As I write this, Malala Yousafzai is fighting for her life. She is 14.
She was on her way home from her school in Mingora in Swat Valley in North-West
Pakistan. She was shot, bullets lodged in her head and neck. And the Taliban in
Pakistan has now claimed responsibility for attacking her in the vehicle in
which she was travelling. This was not a random attack. They knew she was
there. They have said that if she survives, they will attack her again.
All she wants is to go to school with her friends. Sometimes she wants
to study law and perhaps join politics. Sometimes, to be a doctor. But the
Taliban does not want any of that. She has been speaking out eloquently against
the Taliban at a time when world leaders are busy appeasing the Taliban. And
the Taliban does not like her because she represents the future they want to
destroy.
Weeks after Al Qaeda’s attacks on 11 September 2001, the US attacked
Afghanistan. Arresting Osama bin Laden and dismantling Al Qaeda were certainly
major priorities for Americans, but many American leaders also expressed
another objective: to emancipate Afghan women. It was a noble priority, for
only the sort of people that British-Pakistani writer Tariq Ali has described
as “bearded lunatics” would defend what the Taliban did to the women.

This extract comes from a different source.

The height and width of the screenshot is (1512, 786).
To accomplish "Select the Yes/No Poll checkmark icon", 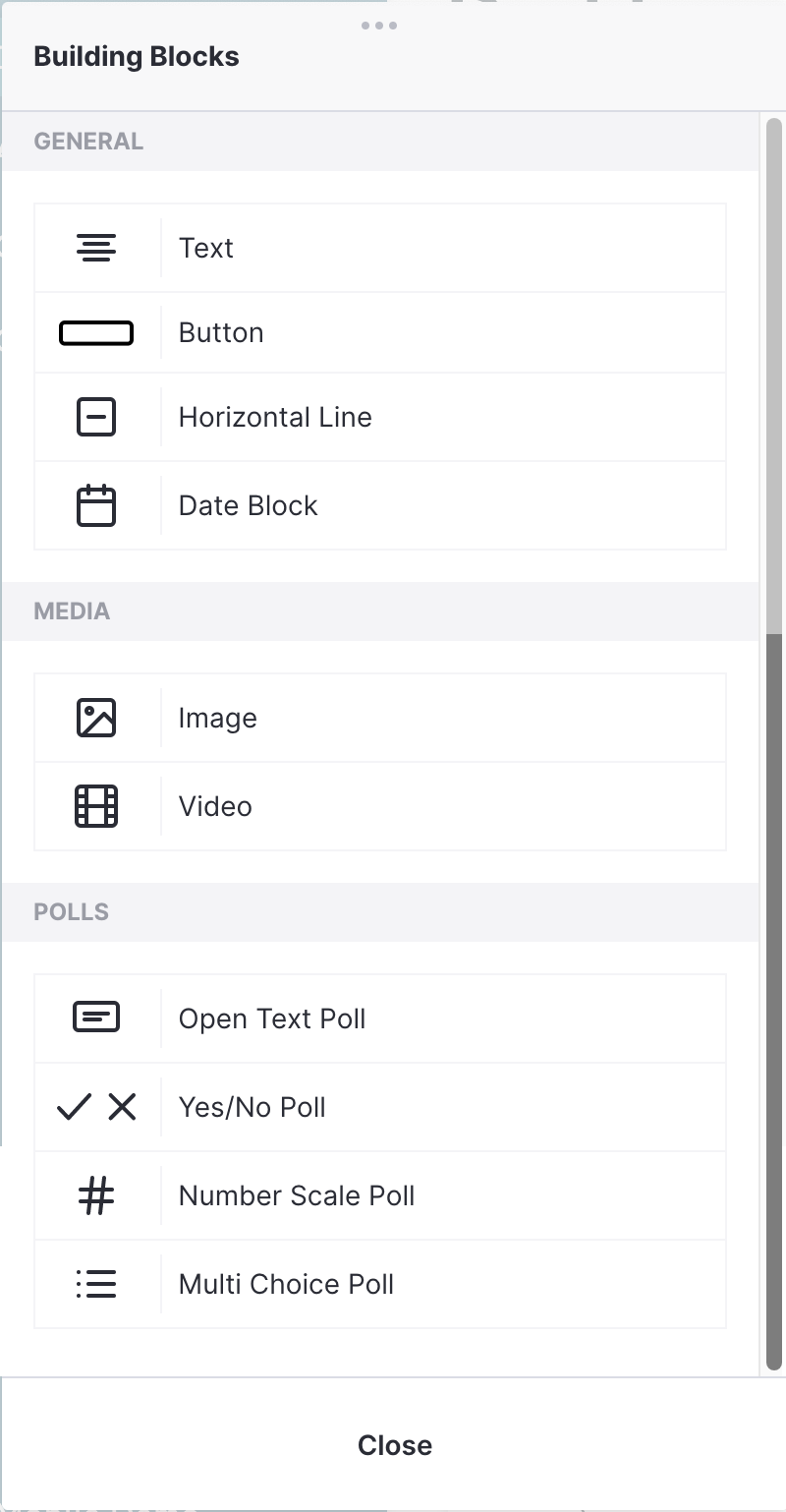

Many schools did get built in Afghanistan, which the Taliban predictably
attacked once it had regrouped. It could do that because the Bush administration
decided to fight two wars on different fronts at the same time, and attacked
Iraq. The Taliban regained strength, and spread its pernicious influence in
Pakistan, contaminating the society whose fundamentals had weakened since
General Muhammad Zia-ul-Haq’s time.
Like in Afghanistan, the Pakistani Taliban placed severe social controls
such as banning music and closing girls’ schools in the areas they controlled,
and targeted anything that would make the society modern. Led by Maulana
Fazlullah, they controlled the Swat Valley, where Yousafzai lives, between 2007
and 2009. Many analysts have warned about the Taliban, but as the Western
troops are winding down, there is an air of inevitability about the Taliban
gaining some power in Afghanistan. Writers like my former colleague Ahmed
Rashid have been warning what that might mean for Pakistan. It is in that
environment that Yousafzai went to school and spoke out for her right to do so.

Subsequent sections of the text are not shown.